After a moment Cassandra nodded. "A most sensible solution."

"It doesn't always work though. Theory and practice are not often consolable. Sometimes it creates more dissidence than it is supposed to solve." she was thinking of course of despite the fact she considered the men of her Clan friends and family she had no desire to lay with one of them just to create a child for the preservation of the Dalish.

"An axiom true in many circles of philosophy and sophistry, I fear." said the native Navarin. She stepped closer to the elf. Her voice soft, softer than the Dalish had ever heard it. "Ellana, what I said earlier about you charging in to be my champion. No one has truly done such a thing for me before. I am supposed to be your protector, your defender."

"Cass…I…"

"No," the human placed a tender hand on the Herald's shoulder "I am simply unaccustomed to being the one championed. While alien is it is not unwelcome."

Lavellan was sure no one had heard it thus.
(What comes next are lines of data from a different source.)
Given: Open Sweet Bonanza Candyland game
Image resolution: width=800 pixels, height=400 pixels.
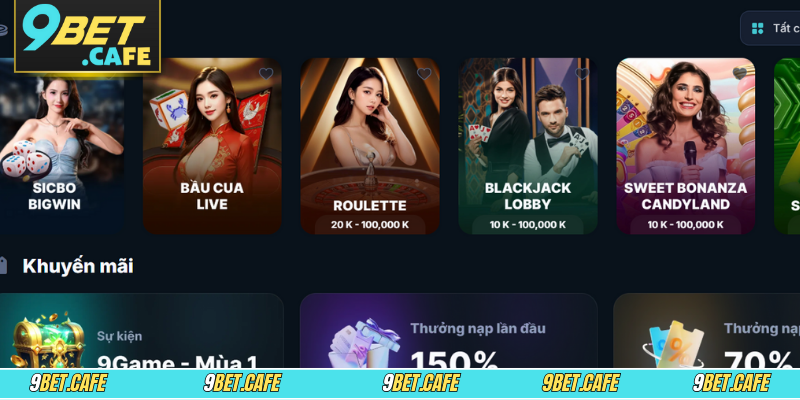Looking at the screenshot, I should point(686,146).
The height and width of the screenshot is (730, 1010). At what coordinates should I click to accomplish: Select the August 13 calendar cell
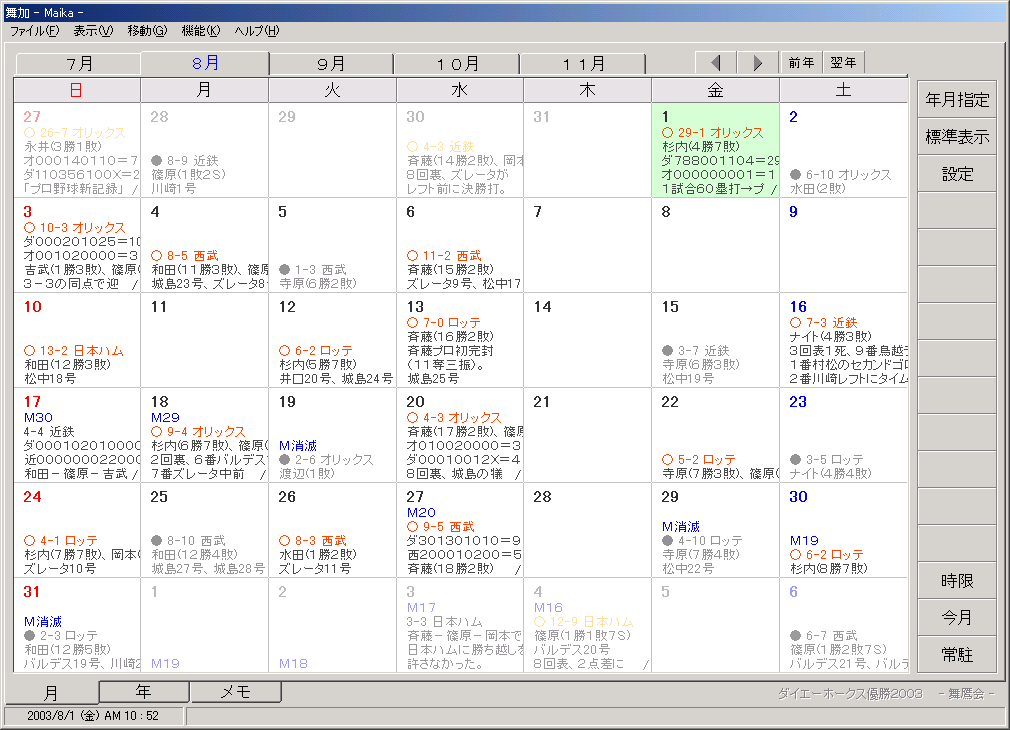pos(459,340)
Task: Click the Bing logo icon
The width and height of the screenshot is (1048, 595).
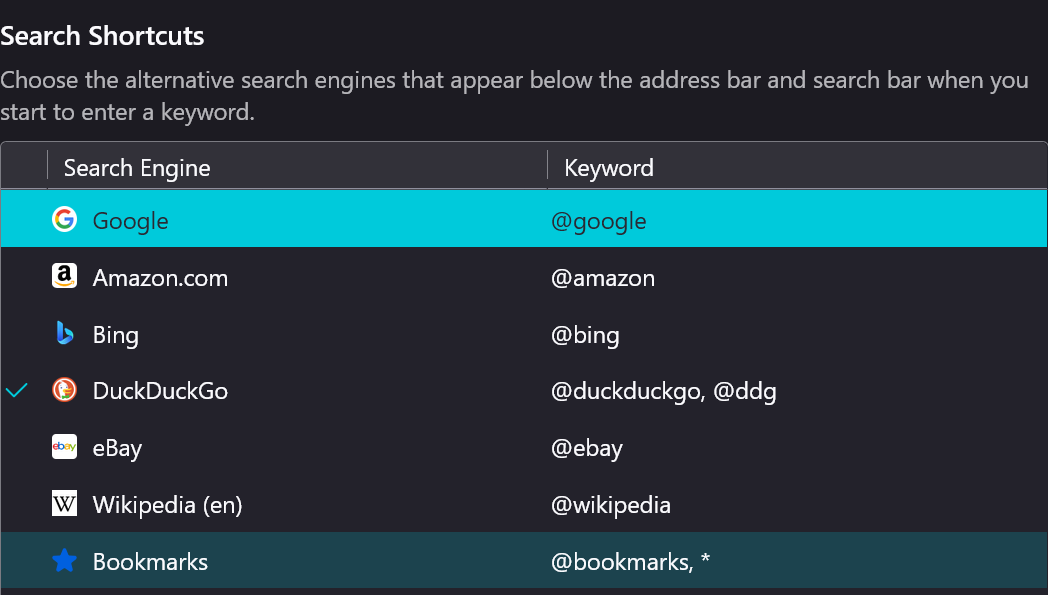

She was not about to call attention to tenderness less the Seeker fall back behind the familiar walls of the warrior. "Anytime my Seeker, any time." She felt it creeping along the back of her neck, soon it would reach her ears and make it…yes there it was a full on blush. To detract from it she cleared her throat and tactfully changed the subject.

"So how about we go for a ride?"

"A ride?" Cass pretended not to notice the reddened ears or the bloom of red on the elf's cheeks. Which she thought endearing.

"Yes, you know it's what people do on the backs of a mount?"

The Seeker gave a half disgruntled sigh for the levity. "I know what ridding is Herald."

Lavellan only smiled seemingly encouraged to keep the banter going. "So, how about it then? We could just go out there, or go hunting…I just want to be…not here."

Cassandra considered denying the request, then thought better of it. Of course the Dalish elf was unaccustomed to village life, if Haven could be called a village. It was rather a city of tents like young woman proclaimed it to be. The Seeker could see it in Lavellan's blue-lilac eyes, she was anxious…jittery like a young filly ready to bolt. She just needed time away. Something Cassandra could appreciate. And apparently that time away included the company of one Seeker.

"Why not?" she offered a smile to the younger woman. "It will be nice to get some fresh air." Never mind they were already outside in the crisp mountain air.

Lavellan offered a smile as bright as a thousand candles that caused a flock of butterflies to swoop within Cassandra's belly. It was not an unpleasant sensation. In fact she rather liked it. It was happening more and more frequently in the young Dalish woman's presence.

Lavellan let out a sharp whistle that carried on the wind, at its sound Falon'len the Pride of Arlathan looked up, bugled his own response. In seconds he shifted in his stall so that he could leap over the fence causing the upstart mage who was already terrified of the massive stag to falter back and trip over his own feet directly into the midden pile.

Those watching the lad laboring away laughed at the mage's expense. Cassandra amused shook her dark head at the antics of hart and elf. "You both did that on purpose." Her tone was scolding with no authority behind it.

Lavellan shrugged mirthfully. "Maybe. He was going to need a bath anyway."

"You're terrible."

"Yeah, but that's why you like me having me around. I'm your counterpoint. Not everyone can be tough and taciturn as you my dear Seeker. Someone has to bring in a little levity." Again with the smile. She winked.

For a moment, only a moment mind you, Cass believed her Herald was going to reach up and kiss her on the cheek. The elf didn't, but all the same for a moment….and the Seeker thought to herself even with all the eyes watching them, she wouldn't have minded at all.